31 Misc. 2d 171 | N.Y. Sup. Ct. | 1961

Benjamin Brenner, J.

Defendant Leo-Mac Builders, Inc. (hereinafter referred to as “Leo-Mac”) moves to dismiss plaintiffs’ complaint for failure to diligently prosecute an action for personal injuries.

Issue was joined as to defendant Leo-Mac on February 14, 1958 and as to defendant Kiraga on or about April 9,1958. The latter defendant had moved to dismiss for failure to prosecute but notice of such motion was not given to defendant Leo-Mac. On November 13, 1959 an order was made dismissing the action unless plaintiff filed a note of issue for the January 1960 Term, which they failed to do.

Apparently both plaintiffs and defendant Leo-Mac regarded the 1959 order of dismissal to be effective as against both defendants for it was not until August 16, 1961 that plaintiffs moved and obtained an order to vacate it and for a severance to proceed against defendant Leo-Mac, and shortly thereafter, on September 6, 1961, the latter defendant moved for the instant dismissal. During these latter two dates plaintiffs noticed the case for trial as to defendant Leo-Mac for the October 1961 Term.

Obviously the 1959 order dismissing the action could have no effect on plaintiffs’ cause against defendant Leo-Mac as notice of the motion upon which it was based was not given to said defendant (Civ. Prac. Act, § 163; Rice v. Ehele, 55 N. Y. 518) and as a suit against several defendants cannot be terminated at the instance merely of one of them. This view was apparently concurred in by Mr. Justice Crane for by his recent order he granted the severance and continued the action against defendant Leo-Mac. It should be stated, too, that on argument before me it was not disputed that such order granting severance, though it did not specifically make provision therefor, was without prejudice to any motion defendant Leo-Mac might make to dismiss the action against it for failure to diligently prosecute.

In the light of these background facts, the question arises whether as to the moving defendant plaintiffs failed to diligently prosecute. While this defendant’s failure to move earlier to dismiss plaintiffs’ cause against it is understandable in the light of its misconception of the 1959 order of dismissal, a similar misconception by the plaintiffs does not aid them on this motion. The error made by plaintiffs is all the more reason why they should have filed a note of issue, as directed, for the January 1960 Term or to have moved more expeditiously thereafter to vacate their default. Had they not misconstrued the effect of that order of dismissal and understood it to have disposed of their action against defendant Kiraga only, there still would *173have been reason for expedition. But, believing that both actions had been dismissed, their continued laches and failure to seek relief until August of 1961 is altogether inexcusable.

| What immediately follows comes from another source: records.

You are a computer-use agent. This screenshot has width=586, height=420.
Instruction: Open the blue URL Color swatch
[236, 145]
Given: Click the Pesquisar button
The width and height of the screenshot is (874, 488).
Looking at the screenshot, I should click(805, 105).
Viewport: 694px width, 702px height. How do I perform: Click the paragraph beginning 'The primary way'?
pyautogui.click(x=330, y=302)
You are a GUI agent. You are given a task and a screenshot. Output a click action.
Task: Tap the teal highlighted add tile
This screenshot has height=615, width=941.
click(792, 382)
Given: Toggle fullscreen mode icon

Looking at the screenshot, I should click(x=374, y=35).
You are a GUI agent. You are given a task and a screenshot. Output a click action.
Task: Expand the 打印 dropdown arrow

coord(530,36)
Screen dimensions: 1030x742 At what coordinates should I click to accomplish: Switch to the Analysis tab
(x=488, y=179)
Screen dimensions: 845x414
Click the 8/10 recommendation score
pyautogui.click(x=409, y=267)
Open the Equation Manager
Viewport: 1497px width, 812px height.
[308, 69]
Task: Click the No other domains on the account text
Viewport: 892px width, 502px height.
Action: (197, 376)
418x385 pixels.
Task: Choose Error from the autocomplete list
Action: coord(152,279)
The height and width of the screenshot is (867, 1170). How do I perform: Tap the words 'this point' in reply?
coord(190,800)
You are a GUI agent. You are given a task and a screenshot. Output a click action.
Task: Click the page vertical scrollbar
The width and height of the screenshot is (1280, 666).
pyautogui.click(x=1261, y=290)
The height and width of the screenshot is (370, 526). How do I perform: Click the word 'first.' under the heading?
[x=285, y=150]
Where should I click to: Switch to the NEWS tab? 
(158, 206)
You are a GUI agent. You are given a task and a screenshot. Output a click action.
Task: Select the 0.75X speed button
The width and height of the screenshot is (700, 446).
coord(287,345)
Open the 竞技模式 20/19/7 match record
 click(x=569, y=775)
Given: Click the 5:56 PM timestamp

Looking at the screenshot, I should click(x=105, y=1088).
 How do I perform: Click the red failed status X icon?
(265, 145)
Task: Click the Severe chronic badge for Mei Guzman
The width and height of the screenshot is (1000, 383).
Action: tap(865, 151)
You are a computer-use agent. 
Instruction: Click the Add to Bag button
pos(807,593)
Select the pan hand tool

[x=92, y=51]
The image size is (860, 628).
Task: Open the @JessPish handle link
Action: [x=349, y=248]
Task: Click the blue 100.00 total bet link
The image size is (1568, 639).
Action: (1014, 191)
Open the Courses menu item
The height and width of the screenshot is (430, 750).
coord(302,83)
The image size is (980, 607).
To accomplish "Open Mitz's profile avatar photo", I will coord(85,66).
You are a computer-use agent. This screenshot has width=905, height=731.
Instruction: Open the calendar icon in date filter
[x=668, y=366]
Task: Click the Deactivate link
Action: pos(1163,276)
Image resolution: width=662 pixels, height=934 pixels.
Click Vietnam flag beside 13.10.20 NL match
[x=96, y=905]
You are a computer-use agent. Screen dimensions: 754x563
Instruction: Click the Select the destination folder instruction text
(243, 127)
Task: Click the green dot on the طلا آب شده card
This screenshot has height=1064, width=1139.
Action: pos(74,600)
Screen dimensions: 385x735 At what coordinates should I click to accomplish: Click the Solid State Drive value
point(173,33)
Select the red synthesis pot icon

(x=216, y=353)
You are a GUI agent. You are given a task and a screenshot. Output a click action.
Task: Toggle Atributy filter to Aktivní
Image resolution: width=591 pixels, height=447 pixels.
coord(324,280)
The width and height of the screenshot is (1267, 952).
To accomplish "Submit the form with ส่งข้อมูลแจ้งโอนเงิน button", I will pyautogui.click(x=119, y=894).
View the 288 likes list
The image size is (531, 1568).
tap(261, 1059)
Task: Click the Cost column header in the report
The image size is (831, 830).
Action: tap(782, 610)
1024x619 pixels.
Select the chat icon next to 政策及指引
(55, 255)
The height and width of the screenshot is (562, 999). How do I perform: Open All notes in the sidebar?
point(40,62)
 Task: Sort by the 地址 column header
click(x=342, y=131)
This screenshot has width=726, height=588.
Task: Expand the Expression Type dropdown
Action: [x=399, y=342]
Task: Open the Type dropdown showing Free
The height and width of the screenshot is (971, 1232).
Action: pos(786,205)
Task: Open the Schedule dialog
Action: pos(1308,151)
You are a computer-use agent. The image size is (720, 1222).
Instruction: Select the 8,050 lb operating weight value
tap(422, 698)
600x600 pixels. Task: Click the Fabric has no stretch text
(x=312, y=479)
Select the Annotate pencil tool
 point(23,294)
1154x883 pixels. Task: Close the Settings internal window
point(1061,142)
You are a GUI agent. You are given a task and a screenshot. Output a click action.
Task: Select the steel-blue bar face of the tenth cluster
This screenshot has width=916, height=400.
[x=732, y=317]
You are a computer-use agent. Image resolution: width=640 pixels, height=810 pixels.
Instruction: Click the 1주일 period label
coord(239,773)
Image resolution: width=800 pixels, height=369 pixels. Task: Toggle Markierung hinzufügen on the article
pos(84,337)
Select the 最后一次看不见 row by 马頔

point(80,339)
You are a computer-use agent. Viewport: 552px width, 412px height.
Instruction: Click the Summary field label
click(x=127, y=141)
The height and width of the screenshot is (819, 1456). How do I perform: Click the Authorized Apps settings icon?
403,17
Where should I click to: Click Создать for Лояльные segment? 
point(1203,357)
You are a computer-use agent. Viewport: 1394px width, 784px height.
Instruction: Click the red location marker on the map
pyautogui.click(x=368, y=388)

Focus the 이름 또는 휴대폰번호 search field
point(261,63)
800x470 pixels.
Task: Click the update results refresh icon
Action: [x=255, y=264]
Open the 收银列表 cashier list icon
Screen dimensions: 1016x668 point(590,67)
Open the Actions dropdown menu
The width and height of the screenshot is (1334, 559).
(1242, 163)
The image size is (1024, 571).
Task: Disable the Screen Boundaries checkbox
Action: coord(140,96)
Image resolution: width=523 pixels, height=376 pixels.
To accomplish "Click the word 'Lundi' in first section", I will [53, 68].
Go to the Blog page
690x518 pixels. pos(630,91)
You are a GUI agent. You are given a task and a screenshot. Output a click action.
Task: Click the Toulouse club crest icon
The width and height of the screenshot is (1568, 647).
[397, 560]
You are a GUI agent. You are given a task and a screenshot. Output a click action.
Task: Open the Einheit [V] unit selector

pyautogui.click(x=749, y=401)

Plaintiffs have thus wholly failed to explain why they waited some three and a half years after joinder of issue and 19 months after the dismissal of the action to excuse their default. Additionally, they do not submit an affidavit of merit by either of them. The opposing affidavit is made by an attorney who states that he was recently retained as trial counsel. This does not satisfy the indispensable requirement for an affidavit of merit upon a motion of this nature (Rules Civ. Prac., rule 156; Hyde & Sons v. Roller Derby Skate Co., 1 A D 2d 942; also Barnett Co. v. St. Paul Fire & Marine Ins. Co., 7 A D 2d 897). The fact that the trial attorney filed a note of issue some nine days prior to the present motion to dismiss likewise does not dispense with the requirement for such an affidavit. Motion granted.